**ÜBUNGSAUFGABEN:**
a) Fasse im Seitentext den Absatz, der mit „Weil das Erraten“ beginnt, als knappe Stichpunktliste zusammen und behalte dabei seine Kernaussagen bei.
b) Schreibe den Seitentext über den Einsatz von Härte und die Berechnung der Ligatabelle nach seinem letzten Satz weiter.

Anmerkungen zum "Experiment"

Bei der Härteauswirkung im "United ohne Würfel" wird obiger Effekt (Ausnutzung der 3:1-Regel) nicht berücksichtigt. Wenn ich immer mit Härte spiele, habe ich durch Punktaddition und Subtraktion gleich zwei Möglichkeiten, 'Unebenheiten' a la 25-35-15 auszubügeln. Schon bei möglichem Abzug von 3 WP aus einer beliebigen Reihe taucht das Problem der zwei zu starken Spieler praktisch überhaupt nicht mehr auf.

Anders formuliert: Freie WP-Addition auf die stärkste Reihe verbessert das Team extrem, freiwilliger Abzug aus der schwächsten Reihe ändert wenig. Wird das wirklich durch Elfmeter fair ausgeglichen?

"fair" ist dabei nicht der richtige Begriff. Vielleicht ist es in dieser Variante einfach sehr gut, Härte einzusetzen - das zu erkennen wäre dann eine Leistung des jeweiligen Managers.

Anmerkungen zur Berechnung der Ligatabelle

Nicht die DFB-Berechnung, sondern die englische 3-1-Punktemethode fördert wirklich offensives Spiel.

Warum willst Du exaktes Erraten des Gegners, so schief das durch verwürfelte Ergebnisse in den vorherigen Spielen gehen kann, besser bewerten als Aufstellungen mit vielen Chancen auf beiden Seiten, die sich einen großen statistischen Vorteil herausspielen?

Weil das Erraten eine Leistung des Managers ist, das bessere Würfeln nicht - und weil gerade dann, wenn beide Teams stürmen, eine Punkteteilung am unwahrscheinlichsten ist, aber in den meisten Fällen eben gerade keines der beiden Teams einen großen statistischen Vorteil herausgespielt hat. Das wird nämlich mit zunehmender Chancenzahl immer schwieriger.

Ich meine: Nicht dadurch, daß mehr gewürfelt wird, ist automatisch mehr Glück im Spiel. Bei einem Chancenverhältnis von 3:1 ist eben jeder einzelne Würfelwurf wichtiger. Na und?

Darum geht es doch auch gar nicht.

**BEREITGESTELLTE EINTRÄGE:**
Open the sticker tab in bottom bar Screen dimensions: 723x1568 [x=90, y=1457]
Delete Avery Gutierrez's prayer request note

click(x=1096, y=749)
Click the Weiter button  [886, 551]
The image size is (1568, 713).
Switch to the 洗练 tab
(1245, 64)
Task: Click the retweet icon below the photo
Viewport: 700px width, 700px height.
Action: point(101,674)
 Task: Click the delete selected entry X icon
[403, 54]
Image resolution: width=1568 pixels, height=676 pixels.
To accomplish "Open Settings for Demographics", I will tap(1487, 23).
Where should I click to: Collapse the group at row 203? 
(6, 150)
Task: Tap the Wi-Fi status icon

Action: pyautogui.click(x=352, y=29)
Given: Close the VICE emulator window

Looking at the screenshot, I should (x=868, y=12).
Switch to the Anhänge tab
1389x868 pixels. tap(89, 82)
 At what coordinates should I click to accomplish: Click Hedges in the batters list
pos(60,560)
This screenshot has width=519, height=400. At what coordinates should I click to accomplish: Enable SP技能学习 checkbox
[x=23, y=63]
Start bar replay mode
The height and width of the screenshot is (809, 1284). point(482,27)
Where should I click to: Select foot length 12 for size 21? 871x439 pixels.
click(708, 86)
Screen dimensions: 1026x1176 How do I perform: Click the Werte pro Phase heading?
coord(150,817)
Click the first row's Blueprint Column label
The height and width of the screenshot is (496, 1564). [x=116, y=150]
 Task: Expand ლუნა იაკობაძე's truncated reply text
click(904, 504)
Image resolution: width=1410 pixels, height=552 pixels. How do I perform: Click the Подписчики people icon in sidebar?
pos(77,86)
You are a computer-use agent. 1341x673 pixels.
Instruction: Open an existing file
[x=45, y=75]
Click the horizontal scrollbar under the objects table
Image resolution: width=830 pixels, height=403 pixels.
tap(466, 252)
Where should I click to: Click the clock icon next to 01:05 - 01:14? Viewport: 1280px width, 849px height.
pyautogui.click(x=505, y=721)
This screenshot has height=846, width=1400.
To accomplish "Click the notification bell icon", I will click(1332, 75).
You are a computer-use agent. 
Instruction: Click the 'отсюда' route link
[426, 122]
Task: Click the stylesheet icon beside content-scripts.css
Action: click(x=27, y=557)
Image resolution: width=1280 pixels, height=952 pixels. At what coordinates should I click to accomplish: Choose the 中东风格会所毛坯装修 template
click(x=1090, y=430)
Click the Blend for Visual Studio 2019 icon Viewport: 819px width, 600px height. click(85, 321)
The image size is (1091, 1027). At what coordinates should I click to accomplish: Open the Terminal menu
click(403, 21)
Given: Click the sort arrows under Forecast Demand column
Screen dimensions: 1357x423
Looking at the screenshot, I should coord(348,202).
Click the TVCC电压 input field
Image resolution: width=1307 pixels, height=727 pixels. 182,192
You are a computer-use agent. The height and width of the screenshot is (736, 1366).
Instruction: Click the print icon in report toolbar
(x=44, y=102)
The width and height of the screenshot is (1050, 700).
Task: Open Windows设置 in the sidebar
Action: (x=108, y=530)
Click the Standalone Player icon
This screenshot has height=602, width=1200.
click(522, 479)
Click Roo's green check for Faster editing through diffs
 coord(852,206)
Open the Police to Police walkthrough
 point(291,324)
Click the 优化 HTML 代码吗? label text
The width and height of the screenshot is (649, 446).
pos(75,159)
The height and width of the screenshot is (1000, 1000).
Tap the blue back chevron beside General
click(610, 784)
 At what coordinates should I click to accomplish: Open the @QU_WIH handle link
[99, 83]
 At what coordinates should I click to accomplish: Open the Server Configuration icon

**ERWARTETE ANTWORTEN:**
a)
- Das Erraten des Gegners ist eine Leistung des Managers, besseres Würfeln nicht.
- Wenn beide Teams stürmen, ist eine Punkteteilung am unwahrscheinlichsten.
- Meist hat dabei aber keines der beiden Teams einen großen statistischen Vorteil herausgespielt.
- Das wird mit zunehmender Chancenzahl immer schwieriger.

b)
Es wird mehr gewürfelt, wenn die Siegchancenverteilung automatisch nur noch irgendwo zwischen 30% / 20% / 50% und 50% / 20% / 30% liegen kann (beides typische Werte für Sturm gegen Sturm oder Sturm gegen Mittelfeld, wo jeweils oftmals der Schwächere gewinnt), als wenn beispielsweise auch Verteilungen wie 40% / 60% / 0% vorliegen können (typischer Wert für starkes Rasenschach gegen Mittelfeld, beide Manager haben ihre Möglichkeiten optimal ausgenutzt), wo schon mal nicht mehr der 'Falsche' gewinnen kann. Dies garantieren zu können, möchte ich nicht damit bestrafen, daß ein Unentschieden gegenüber einem Sieg abgewertet wird - genau das bewirkt aber die 3-Punkte-Regel.

Antiturnited

Eine Idee zum Turnierfußball, die ich im ZONG mal verwirklichen werde, wenn ich Zeit habe (ich habe aber nix dagegen, wenn jemand anderes das vor mir probiert, aber die Auswertung sähe ich schon gerne): Es gewinnt das schlechteste Team.

Ich weiß es klingt blöd, aber versucht mal, bei fester WP-Zahl effektiv auf Verlust aufzustellen. Das ist genauso verzwickt wie richtiges Turnited.

Eine Anekdote hierzu: In meinem Regionalturnier wurde das Spiel um den letzten Platz per Absprache auf Verlust gespielt. Thorsten Wald war dabei mit derselben Taktik (hinten offenes, blindes Mauern) erfolgreich, mit der er im vorherigen Spiel auswärts auf Sieg (bzw. höchstens 1-Tor-Niederlage) gespielt hatte.

Flächösi

Sollte Andre Bronswyk die Daten freigeben, kannst Du, Michael, von mir aus mit den Daten meines Teams 'Stalinist Gulag' öffentlich machen, was Du willst.